18/09/2015
L’école de l’informatique
Qui pourrait aujourd’hui affirmer que l’apprentissage de l’informatique à l’école n’est pas une nécessité incontournable ? Personne, évidemment. Car le monde a opéré, à partir des années 70, un tournant vers le numérique et celui-ci a progressivement investi tous les domaines d’activité de notre vie. Aucun élève, dans le public ou dans le privé, ne doit rester à l’écart de ce langage, d’autant plus qu’il est devenu indispensable dans le secteur du tertiaire, le plus pourvoyeur d’emplois à l’heure actuelle. Mais l’acquisition de ses codes ne peut pallier – et encore moins se substituer – à celle des savoirs fondamentaux que sont la lecture, l’écriture et le calcul. Leur maitrise est nécessaire pour pouvoir profiter pleinement des possibilités liées à l’outil numérique – comme, par exemple, la recherche à partir des liens hypertextes.

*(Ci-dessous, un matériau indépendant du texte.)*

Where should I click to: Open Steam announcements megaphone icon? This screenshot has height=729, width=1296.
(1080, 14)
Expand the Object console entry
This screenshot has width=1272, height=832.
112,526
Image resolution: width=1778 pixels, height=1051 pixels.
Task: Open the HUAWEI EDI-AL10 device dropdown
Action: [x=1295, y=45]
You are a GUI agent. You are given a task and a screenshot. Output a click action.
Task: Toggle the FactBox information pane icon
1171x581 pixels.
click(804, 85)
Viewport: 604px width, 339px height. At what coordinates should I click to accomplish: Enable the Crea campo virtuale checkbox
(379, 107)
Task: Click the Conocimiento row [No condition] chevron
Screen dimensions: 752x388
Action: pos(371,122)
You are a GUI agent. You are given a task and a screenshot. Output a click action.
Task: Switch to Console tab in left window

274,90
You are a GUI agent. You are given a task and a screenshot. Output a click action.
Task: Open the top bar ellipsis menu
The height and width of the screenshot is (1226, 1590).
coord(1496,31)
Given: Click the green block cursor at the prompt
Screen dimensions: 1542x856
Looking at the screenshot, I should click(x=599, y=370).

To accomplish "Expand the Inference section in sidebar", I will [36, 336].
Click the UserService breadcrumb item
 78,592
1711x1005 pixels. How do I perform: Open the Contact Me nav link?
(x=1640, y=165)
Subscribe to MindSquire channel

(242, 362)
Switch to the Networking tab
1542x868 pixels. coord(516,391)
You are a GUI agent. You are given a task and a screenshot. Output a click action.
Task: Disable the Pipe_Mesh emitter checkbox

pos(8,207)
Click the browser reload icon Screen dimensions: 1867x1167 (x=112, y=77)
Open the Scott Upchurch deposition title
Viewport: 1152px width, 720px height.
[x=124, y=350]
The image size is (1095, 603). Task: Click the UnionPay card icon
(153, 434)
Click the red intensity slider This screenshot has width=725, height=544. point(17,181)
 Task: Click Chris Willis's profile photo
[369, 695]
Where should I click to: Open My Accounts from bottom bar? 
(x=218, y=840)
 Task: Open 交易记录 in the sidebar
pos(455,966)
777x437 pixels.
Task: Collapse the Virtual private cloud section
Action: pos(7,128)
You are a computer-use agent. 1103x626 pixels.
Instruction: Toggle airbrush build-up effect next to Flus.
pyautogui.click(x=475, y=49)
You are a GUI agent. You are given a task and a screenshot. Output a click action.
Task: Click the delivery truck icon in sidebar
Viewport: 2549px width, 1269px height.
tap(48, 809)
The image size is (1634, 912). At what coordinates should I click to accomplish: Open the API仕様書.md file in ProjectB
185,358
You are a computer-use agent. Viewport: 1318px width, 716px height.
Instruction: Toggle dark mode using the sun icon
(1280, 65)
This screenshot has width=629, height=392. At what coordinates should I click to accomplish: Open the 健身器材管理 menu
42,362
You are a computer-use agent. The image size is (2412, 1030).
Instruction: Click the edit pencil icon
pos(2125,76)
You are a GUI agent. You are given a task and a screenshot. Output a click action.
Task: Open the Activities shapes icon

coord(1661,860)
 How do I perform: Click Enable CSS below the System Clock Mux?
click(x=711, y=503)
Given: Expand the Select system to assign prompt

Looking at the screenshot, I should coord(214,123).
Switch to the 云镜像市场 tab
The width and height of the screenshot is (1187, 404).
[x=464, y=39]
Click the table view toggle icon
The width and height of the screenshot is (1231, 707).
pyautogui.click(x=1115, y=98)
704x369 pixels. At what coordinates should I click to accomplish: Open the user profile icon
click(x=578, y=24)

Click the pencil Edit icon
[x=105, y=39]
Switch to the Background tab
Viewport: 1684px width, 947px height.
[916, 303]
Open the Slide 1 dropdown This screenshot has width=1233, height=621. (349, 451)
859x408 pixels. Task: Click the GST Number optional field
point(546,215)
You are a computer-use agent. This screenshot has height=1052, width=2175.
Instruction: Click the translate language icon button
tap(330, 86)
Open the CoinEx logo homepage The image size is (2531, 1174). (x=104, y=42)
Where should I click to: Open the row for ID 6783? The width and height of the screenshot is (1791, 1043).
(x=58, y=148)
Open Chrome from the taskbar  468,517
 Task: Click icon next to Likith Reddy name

Or, que constate-t’on, malheureusement, dans l’école française en ce début du XXIeme siècle ? Un retard de plus en plus manifeste dans l’acquisition de ces savoirs basiques. Le niveau général s’y est dégradé, plaçant notre pays à la 25eme place mondiale pour les mathématiques (classement international PISA), loin derrière les grands pays asiatiques et les petits pays nordiques. Et ce n’est guère mieux pour la compréhension de l’écrit, puisqu’il se situe au 21eme rang. Les inégalités, là aussi, ne cessent de se creuser entre les milieux sociaux mais aussi entre les sexes, puisque les filles progressent plus vite que les garçons. Comme si ce n’était pas assez on assiste à la montée inquiétante d’un phénomène qu’on croyait derrière nous: l’illettrisme. Il concerne aujourd’hui 2 ,5 millions de personnes dans notre pays, soit 7% des Français entre 18 et 65 ans ayant été scolarisés. Car, contrairement à l’analphabétisme qui caractérise les gens n’ayant jamais appris à lire et à écrire, l’illettrisme concerne ceux qui ont progressivement perdu l’usage de ces savoirs. Comment, dans ce cas, s’intégrer à la société et assumer pleinement son rôle de citoyen ? Mais comment ne pas voir, non plus, dans cet état de choses, l’influence d’une société de plus en plus aspirée par la gadgétisation technologique, au détriment des fondamentaux évoqués.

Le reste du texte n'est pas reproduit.